Note this same post was made under General Personal Finance Talk, and has many more replies there.


----------



## Just a Guy (Mar 27, 2012)

Not sure about specific brokers, but wawanesa, intact, and economical insurance companies all cover rental properties. I've had insurance though all of them at one point or another.

Not sure why you're having a problem, perhaps you are asking for the wrong kind of insurance.


----------



## OhGreatGuru (May 24, 2009)

From Intact's web site:
_To be eligible for our Rented Dwelling Insurance, your investment property must be used for residential purposes only. We also ask, amongst other things, that you:

- Own the insured dwelling
- Be actively involved in the maintenance of the dwelling
- Do not have more than one property claim within the last five years
- Have a maximum of two mortgages per dwelling_

Pretty hard to be actively involved in the maintenance of the dwelling in Alberta if you are located in Ontario. If this is typical of what insurance companies want today, I can understand why finding insurance may not be easy. Nevertheless they sound like pretty poor insurance brokers if they cannot either:
(a) direct OP to a source; or,
(b) tell him in definitive terms that no such insurance is available in Canada anymore, and offer to draft a letter of complaint to the Superintendent of Insurance.


----------



## Mukhang pera (Feb 26, 2016)

I have refrained from commenting on this thread thus far, in part by uncertainty as to what is encompassed by the term "standalone landlord insurance". I am wholly unfamiliar with that term. 

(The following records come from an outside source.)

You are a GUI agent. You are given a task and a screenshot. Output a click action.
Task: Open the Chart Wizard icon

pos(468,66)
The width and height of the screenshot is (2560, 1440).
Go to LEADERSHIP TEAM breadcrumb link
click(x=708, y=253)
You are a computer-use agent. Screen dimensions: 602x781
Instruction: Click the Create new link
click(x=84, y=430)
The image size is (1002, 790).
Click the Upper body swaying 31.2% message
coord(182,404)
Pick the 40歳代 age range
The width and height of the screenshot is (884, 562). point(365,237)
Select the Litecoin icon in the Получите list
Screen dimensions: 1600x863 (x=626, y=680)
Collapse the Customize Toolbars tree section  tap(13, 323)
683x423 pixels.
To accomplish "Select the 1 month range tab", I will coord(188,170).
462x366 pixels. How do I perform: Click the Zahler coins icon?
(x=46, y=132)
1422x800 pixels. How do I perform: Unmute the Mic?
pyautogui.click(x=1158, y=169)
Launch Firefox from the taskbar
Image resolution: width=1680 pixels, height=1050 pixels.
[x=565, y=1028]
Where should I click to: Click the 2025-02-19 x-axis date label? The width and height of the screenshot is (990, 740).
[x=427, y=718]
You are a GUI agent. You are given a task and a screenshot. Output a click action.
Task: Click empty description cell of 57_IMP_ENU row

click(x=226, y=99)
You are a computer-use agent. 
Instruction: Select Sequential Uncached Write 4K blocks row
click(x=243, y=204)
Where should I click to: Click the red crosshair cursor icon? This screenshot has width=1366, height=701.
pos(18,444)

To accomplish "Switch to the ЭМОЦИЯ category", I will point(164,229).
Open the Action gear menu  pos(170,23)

If it means Rented Dwelling Insurance, it should not pose much difficulty, as JAG suggests. I believe JAG owns properties scattered across Canada and insures them all. I have obtained that kind of insurance in Canada from Wawanesa and Elite. Allstate in the U.S.

As for OGG's post. I'd be interested to know what the insurer sees as captured by the term "Be actively involved in the maintenance of the dwelling". Does that mean being one's own plumber? Or standing over a hired plumber while the work is done? Or does it mean, more likely, simply being a prudent landlord and businessperson who has some method in place for ensuring that maintenance is performed as required, in a good and workmanlike manner. 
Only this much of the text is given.